+++ Exercise passage
- TITLE
- Ross
- EXTERNAL ID
- QZP40_82_VOLI_P014
- DATE OF IMAGE
- 1845
- PERIOD
- 1840s
- CREATOR
- Robert R McIan
- SOURCE
- Highland Libraries
- ASSET ID
- 30865
- KEYWORDS
- highland dress
clans
clan histories
clan events
tartans
James Logan Clanbook

James Logan's "The Clans of the Scottish Highlands" was published to celebrate the centenary of the 1745 Jacobite Rising. It was illustrated by Robert R McIan.
The Clan Ross takes its name from the province of Ross and is known in Gaelic as Clan Anrias or Andrias. The first known Earl of Ross was Malcolm, who died about 1150 and whose daughter married into the family of O'Beolain, the hereditary abbots of Applecross. The second known Earl was Fearchar Mac an t'sagairt (son of the priest) who was a powerful supporter of Alexander II and, for his services, was created Earl of Ross about 1234. William the 4th Earl led his clan at Bannockburn and Hugh the 5th Earl was killed at the Battle of Halidon Hill in 1333. A later successor died without male issue and succession passed through the female line, a circumstance which led to a struggle for the Earldom between the Lords of the Isles and the Regent Albany. On the forfeiture of the Lordship of the Isles in 1476, the Earldom of Ross became vested in the crown.
++++++
+++ Dataset records
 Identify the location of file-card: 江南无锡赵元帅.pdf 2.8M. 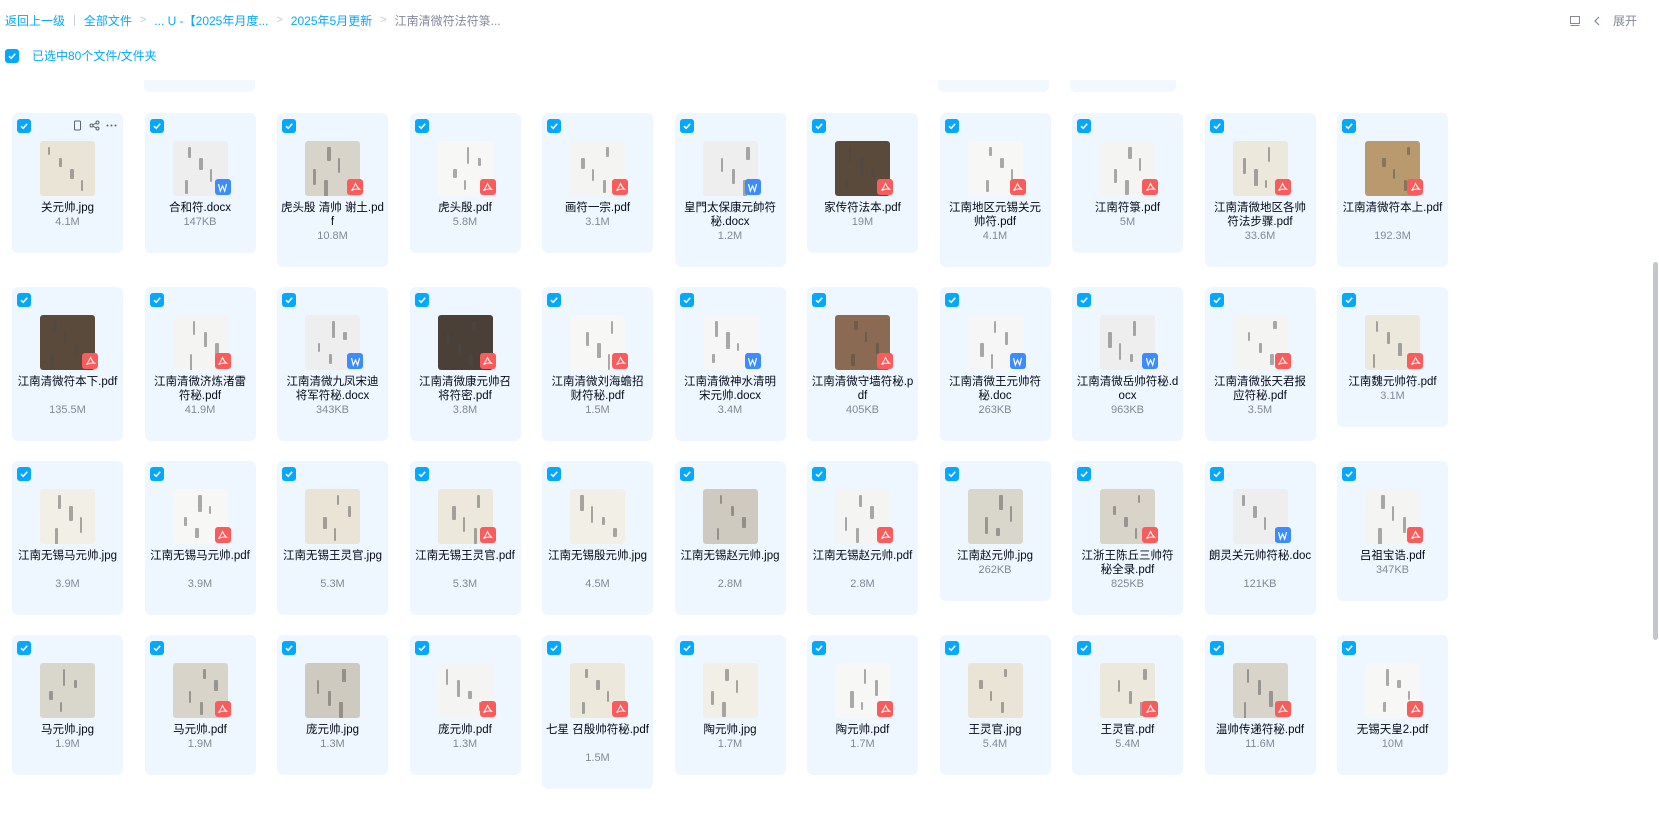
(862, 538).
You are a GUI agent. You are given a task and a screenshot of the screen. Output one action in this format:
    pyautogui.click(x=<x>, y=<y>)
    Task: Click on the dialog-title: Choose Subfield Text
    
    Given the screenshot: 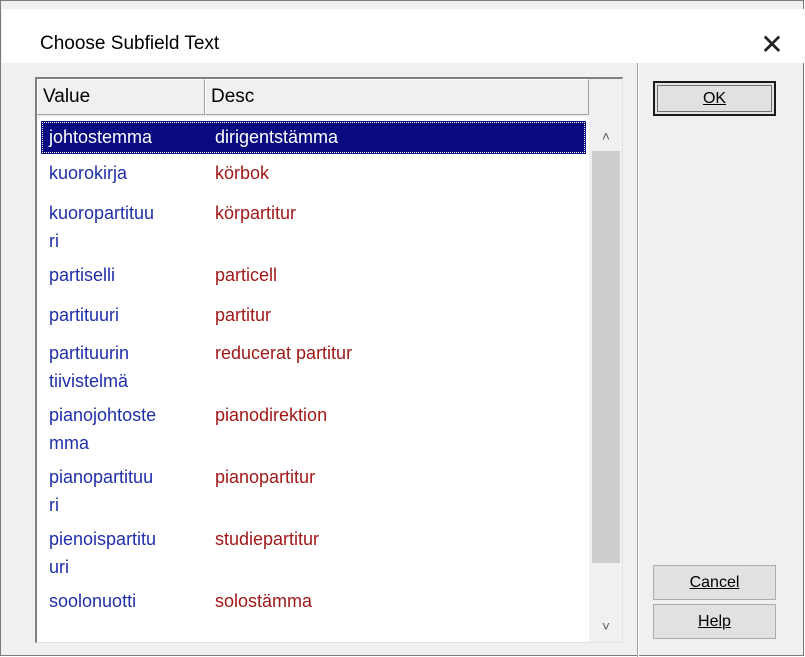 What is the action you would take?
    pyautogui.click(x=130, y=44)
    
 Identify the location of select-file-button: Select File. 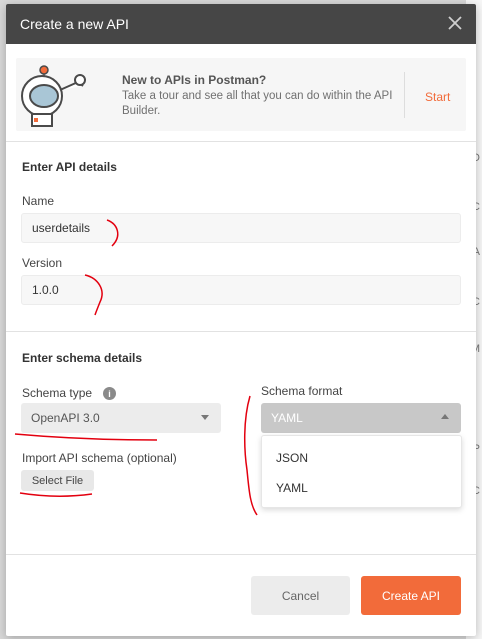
++++++
+++ Dataset records
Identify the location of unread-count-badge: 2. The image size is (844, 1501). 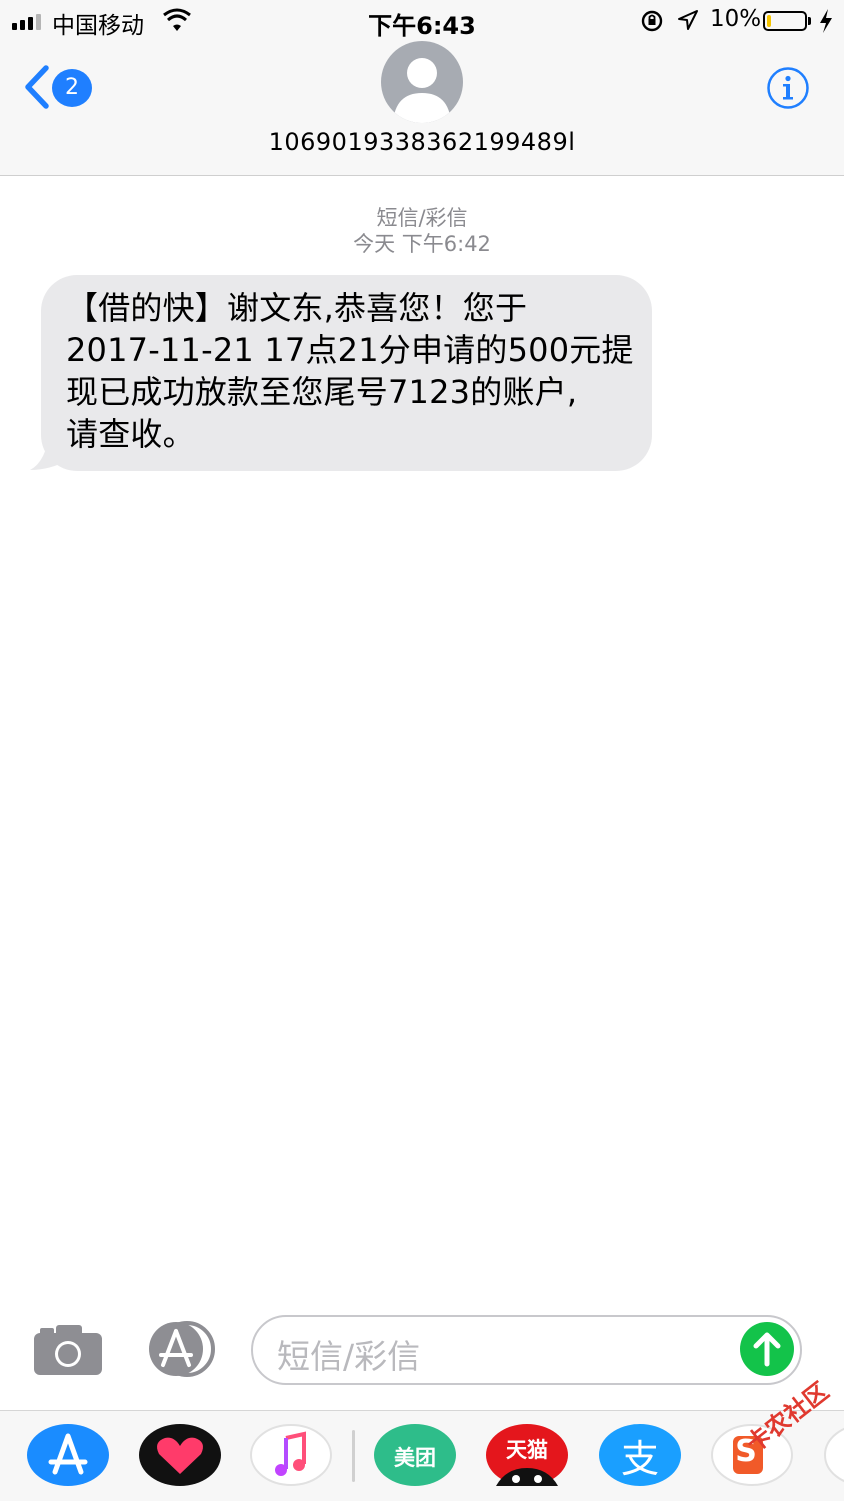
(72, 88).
++++++
→ Parts of the exercise:
1) In the Clan Ross text, what is the clan called in Gaelic?
2) Reproduce the part of the Clan Ross text between "The Clan Ross" and "in the crown.", inclusive.

→ Answers for each item:
1) Clan Anrias or Andrias.

2)
The Clan Ross takes its name from the province of Ross and is known in Gaelic as Clan Anrias or Andrias. The first known Earl of Ross was Malcolm, who died about 1150 and whose daughter married into the family of O'Beolain, the hereditary abbots of Applecross. The second known Earl was Fearchar Mac an t'sagairt (son of the priest) who was a powerful supporter of Alexander II and, for his services, was created Earl of Ross about 1234. William the 4th Earl led his clan at Bannockburn and Hugh the 5th Earl was killed at the Battle of Halidon Hill in 1333. A later successor died without male issue and succession passed through the female line, a circumstance which led to a struggle for the Earldom between the Lords of the Isles and the Regent Albany. On the forfeiture of the Lordship of the Isles in 1476, the Earldom of Ross became vested in the crown.